## 課題 A
清水建設の投資計画についての文章では、同社が5カ年で掲げる投資額は合計いくらとされていますか？
## 課題 B
清水建設の投資計画についての文章を、最後の文の後から書き進めてください。

## 提示文
########

景気の変動を受けやすく、常に時代に合わせた変化が求められる建設業界。大手ゼネコンのなかでも、特に建築事業の割合が高い清水建設の井上和幸社長が、攻めの姿勢を見せています。同社は5カ年で合計7500億円という巨額の投資計画を掲げており、その動向がビジネスパーソンの間で大きな話題を呼んでいるのです。ネット上でも「これほどの規模の変革は熱い」「建設会社の枠を超えた動きに注目したい」といった期待の声が続々と上がっています。
井上社長は、長期ビジョンと中期経営計画の2年目を迎えるにあたり、挑戦を具体的な成果へ結びつける決意を語りました。注力するのはロボットや技術開発への投資、そして何よりも大きな割合を占める不動産投資です。国内外でリノベーションによる価値向上後の売却や、リフォームによる賃貸物件の保有を推進する方針を打ち出しています。これに対しSNSでは「リノベや賃貸へのシフトは手堅い戦略」と評価する書き込みが見られました。

########

## データ一覧

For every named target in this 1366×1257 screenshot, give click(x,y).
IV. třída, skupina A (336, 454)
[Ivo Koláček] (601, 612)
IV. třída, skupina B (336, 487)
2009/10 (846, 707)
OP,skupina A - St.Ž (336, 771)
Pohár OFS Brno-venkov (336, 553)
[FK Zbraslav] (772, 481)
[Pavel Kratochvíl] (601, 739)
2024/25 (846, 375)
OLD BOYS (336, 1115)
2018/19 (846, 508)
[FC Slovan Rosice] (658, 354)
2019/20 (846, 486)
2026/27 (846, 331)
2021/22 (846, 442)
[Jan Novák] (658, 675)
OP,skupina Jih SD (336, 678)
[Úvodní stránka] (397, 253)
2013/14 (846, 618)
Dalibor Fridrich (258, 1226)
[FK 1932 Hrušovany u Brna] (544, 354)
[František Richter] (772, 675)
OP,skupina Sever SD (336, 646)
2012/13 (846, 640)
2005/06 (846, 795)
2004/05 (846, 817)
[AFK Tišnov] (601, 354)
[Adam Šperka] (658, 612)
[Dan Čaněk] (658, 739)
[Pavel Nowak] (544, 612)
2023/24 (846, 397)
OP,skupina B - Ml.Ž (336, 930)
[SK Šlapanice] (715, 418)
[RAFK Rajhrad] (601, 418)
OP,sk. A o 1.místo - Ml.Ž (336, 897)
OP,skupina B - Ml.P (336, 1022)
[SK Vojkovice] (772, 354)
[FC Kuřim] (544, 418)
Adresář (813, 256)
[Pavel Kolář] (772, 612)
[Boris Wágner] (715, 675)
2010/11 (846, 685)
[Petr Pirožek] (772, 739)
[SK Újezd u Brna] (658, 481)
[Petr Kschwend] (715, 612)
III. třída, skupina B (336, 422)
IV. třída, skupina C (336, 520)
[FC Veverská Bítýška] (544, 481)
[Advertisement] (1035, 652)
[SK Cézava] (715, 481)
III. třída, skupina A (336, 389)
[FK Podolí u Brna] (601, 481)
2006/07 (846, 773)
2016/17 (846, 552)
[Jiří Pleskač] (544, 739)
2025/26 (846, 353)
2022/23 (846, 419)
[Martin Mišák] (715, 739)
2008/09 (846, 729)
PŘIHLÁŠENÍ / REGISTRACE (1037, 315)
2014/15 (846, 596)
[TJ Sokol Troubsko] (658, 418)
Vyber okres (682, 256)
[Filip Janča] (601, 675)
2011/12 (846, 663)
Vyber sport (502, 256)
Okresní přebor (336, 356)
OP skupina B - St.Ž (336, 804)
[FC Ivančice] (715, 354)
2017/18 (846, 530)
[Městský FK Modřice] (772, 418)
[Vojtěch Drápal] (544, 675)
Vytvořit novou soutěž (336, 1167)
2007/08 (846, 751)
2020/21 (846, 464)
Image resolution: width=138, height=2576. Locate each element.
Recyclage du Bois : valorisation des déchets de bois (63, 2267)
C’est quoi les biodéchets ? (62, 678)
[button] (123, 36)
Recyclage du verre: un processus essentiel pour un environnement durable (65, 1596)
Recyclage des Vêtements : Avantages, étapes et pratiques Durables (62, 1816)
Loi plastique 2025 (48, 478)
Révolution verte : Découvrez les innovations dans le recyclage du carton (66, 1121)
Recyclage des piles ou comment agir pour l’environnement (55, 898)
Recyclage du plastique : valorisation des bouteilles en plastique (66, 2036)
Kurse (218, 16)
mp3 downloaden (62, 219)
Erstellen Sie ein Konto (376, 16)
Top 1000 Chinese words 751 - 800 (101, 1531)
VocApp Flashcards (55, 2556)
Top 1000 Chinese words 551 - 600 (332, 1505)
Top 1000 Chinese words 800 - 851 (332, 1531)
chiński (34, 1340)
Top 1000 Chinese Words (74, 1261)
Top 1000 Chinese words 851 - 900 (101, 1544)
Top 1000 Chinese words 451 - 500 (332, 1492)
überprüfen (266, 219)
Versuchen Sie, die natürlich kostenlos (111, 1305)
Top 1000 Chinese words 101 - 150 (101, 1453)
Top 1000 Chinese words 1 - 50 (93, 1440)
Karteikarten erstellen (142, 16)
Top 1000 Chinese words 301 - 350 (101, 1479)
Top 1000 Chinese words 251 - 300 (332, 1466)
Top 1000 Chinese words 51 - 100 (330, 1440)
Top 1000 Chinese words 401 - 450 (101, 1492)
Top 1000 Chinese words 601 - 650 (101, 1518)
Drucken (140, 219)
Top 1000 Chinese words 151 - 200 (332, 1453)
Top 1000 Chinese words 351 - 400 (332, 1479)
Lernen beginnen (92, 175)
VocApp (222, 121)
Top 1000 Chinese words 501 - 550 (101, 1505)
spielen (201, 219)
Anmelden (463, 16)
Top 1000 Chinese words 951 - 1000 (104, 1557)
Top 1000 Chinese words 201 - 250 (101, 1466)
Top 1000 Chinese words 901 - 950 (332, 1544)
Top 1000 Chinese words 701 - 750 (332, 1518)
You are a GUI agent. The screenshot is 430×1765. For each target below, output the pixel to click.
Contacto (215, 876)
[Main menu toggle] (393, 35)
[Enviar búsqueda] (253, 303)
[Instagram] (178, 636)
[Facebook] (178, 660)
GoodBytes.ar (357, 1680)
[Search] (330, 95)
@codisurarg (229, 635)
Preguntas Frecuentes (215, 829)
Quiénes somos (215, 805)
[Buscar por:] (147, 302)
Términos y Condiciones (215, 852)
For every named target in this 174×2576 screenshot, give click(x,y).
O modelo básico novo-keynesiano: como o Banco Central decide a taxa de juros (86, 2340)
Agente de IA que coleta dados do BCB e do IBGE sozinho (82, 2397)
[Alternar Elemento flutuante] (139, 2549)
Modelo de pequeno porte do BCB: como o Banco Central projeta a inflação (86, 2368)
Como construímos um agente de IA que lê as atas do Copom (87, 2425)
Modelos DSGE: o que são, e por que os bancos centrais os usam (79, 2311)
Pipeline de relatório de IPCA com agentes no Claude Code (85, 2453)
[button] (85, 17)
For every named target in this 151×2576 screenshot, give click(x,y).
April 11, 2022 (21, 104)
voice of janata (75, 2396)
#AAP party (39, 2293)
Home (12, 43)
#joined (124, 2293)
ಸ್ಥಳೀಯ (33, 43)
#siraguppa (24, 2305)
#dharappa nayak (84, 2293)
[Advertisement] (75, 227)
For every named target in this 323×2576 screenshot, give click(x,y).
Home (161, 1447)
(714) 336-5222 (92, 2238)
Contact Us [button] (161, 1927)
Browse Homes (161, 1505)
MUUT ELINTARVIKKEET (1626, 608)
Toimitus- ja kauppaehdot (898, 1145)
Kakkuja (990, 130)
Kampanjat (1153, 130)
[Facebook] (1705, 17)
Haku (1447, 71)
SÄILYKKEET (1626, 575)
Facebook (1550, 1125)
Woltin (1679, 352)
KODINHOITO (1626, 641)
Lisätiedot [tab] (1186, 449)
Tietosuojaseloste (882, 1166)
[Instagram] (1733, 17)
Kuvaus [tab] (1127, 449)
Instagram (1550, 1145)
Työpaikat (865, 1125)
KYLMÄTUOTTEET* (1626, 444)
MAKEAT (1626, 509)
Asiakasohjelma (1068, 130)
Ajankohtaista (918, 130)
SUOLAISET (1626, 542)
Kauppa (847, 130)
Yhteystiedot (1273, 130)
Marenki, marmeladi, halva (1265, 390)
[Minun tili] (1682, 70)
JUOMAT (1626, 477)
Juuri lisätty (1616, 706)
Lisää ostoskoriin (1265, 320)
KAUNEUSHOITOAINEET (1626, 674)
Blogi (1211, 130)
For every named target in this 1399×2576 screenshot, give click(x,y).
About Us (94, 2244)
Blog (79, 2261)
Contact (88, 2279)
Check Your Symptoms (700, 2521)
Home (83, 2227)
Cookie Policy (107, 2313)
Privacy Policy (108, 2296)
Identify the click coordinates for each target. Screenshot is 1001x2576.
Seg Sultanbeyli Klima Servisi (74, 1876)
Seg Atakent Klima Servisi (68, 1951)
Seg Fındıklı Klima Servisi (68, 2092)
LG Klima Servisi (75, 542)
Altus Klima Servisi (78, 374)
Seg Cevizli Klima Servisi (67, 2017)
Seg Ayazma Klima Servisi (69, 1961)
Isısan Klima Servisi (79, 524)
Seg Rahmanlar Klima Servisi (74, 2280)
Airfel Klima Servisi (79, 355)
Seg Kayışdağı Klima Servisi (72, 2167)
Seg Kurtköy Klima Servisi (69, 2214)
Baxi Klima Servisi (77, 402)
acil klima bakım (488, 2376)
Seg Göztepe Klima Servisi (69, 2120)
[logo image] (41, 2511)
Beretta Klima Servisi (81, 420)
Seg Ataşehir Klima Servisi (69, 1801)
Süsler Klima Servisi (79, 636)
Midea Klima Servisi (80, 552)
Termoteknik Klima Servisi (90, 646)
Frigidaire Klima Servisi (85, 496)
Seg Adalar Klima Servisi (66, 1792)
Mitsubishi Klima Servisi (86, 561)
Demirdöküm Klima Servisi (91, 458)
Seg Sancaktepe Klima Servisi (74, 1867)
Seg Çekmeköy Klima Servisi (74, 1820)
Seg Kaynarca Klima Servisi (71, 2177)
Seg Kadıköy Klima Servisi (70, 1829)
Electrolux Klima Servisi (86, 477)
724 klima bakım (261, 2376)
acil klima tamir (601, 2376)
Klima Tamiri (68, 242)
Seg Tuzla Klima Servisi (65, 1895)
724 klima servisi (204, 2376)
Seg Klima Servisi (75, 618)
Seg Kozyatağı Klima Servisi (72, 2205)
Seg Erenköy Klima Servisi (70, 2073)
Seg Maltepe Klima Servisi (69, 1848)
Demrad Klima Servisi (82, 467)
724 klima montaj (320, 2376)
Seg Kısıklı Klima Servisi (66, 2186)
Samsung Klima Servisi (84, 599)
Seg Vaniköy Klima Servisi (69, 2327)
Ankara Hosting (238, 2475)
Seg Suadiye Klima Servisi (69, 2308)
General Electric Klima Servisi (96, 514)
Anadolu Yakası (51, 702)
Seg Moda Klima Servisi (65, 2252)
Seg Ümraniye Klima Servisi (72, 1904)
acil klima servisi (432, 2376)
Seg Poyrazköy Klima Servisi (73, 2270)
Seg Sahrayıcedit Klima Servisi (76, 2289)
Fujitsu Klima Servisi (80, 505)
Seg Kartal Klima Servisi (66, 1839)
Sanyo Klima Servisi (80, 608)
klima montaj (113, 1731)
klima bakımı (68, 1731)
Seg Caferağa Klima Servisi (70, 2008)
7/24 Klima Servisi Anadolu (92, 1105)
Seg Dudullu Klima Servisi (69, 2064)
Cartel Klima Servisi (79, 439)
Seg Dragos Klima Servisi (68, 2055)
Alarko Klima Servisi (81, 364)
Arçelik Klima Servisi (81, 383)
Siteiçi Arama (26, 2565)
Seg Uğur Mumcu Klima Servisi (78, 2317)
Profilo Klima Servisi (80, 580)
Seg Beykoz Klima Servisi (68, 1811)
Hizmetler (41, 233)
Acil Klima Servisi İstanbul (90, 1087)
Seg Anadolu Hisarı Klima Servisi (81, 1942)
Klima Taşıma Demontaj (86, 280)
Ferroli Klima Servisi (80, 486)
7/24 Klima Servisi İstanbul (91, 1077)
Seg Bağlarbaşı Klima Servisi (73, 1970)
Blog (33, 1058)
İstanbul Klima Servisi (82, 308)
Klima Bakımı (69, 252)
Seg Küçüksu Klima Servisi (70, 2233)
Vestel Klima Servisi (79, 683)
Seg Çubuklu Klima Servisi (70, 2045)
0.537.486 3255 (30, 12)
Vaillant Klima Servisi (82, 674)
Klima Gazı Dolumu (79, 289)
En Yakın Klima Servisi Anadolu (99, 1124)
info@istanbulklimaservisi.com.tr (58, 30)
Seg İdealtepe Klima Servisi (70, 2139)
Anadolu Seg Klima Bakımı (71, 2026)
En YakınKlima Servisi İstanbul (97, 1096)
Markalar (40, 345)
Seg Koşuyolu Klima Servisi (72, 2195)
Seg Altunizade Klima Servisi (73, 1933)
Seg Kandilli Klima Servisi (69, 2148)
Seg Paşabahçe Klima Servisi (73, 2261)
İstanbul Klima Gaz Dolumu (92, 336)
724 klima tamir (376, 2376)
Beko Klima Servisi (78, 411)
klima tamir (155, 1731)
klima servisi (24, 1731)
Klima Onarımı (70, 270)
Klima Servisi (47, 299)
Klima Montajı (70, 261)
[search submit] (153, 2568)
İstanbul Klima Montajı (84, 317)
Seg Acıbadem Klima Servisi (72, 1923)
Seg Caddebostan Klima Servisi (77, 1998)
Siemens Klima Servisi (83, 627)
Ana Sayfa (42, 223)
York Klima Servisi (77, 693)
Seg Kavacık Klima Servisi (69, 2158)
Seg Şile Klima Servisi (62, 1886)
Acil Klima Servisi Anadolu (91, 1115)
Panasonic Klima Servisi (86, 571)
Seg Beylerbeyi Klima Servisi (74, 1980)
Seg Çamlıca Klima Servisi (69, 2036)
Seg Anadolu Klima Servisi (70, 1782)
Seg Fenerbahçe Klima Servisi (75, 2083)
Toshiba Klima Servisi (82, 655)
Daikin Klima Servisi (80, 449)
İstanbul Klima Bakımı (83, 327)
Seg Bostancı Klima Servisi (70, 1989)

########

## 解答欄 A
合計7500億円です。

## 解答欄 B
ターゲットとして定めているのは、経済成長が著しい東南アジアの市場です。平均して2割から3割という高い利益率を狙うとともに、状況に応じて米国などでの物件取得にも柔軟に挑戦していくといいます。こうしたグローバルな非建設事業の拡大こそが、今後の持続的な成長の鍵を握るのでしょう。一方で、建物の価値を一生涯にわたって高め続けるLCV(ライフサイクルバリュエーション)事業などを支える専門人材の不足が、現在の課題となっています。
この課題を解決するため、同社は東京の潮見にイノベーションセンターを設立し、事業マインドを持つ人材の育成に乗り出します。米国シリコンバレーへの研修派遣や高度なスキルを持つ中途採用など、新しい人材開発へ惜しみなく資金を投入する構えです。また、再生可能エネルギーとして期待される洋上風力発電の工事に用いる「SEP船(自己昇降式作業台船)」の建造にも500億円を投じており、海外の投資家からも高い関心を集めています。
清水建設が推進するこの大胆な変革は、単なる建設業からの脱却ではなく、未来を見据えた極めて合理的な生存戦略であると私は考えます。特に人材投資や環境分野への巨額投資は、長期的な企業価値を確実に高めるはずです。高額なSEP船の維持費に対する懸念の声も一部にはありますが、再生可能エネルギーの需要拡大の波を捉えれば、十分なリターンが見込めるでしょう。同社が描く新しいビジネスモデルの完成が、今から非常に楽しみです。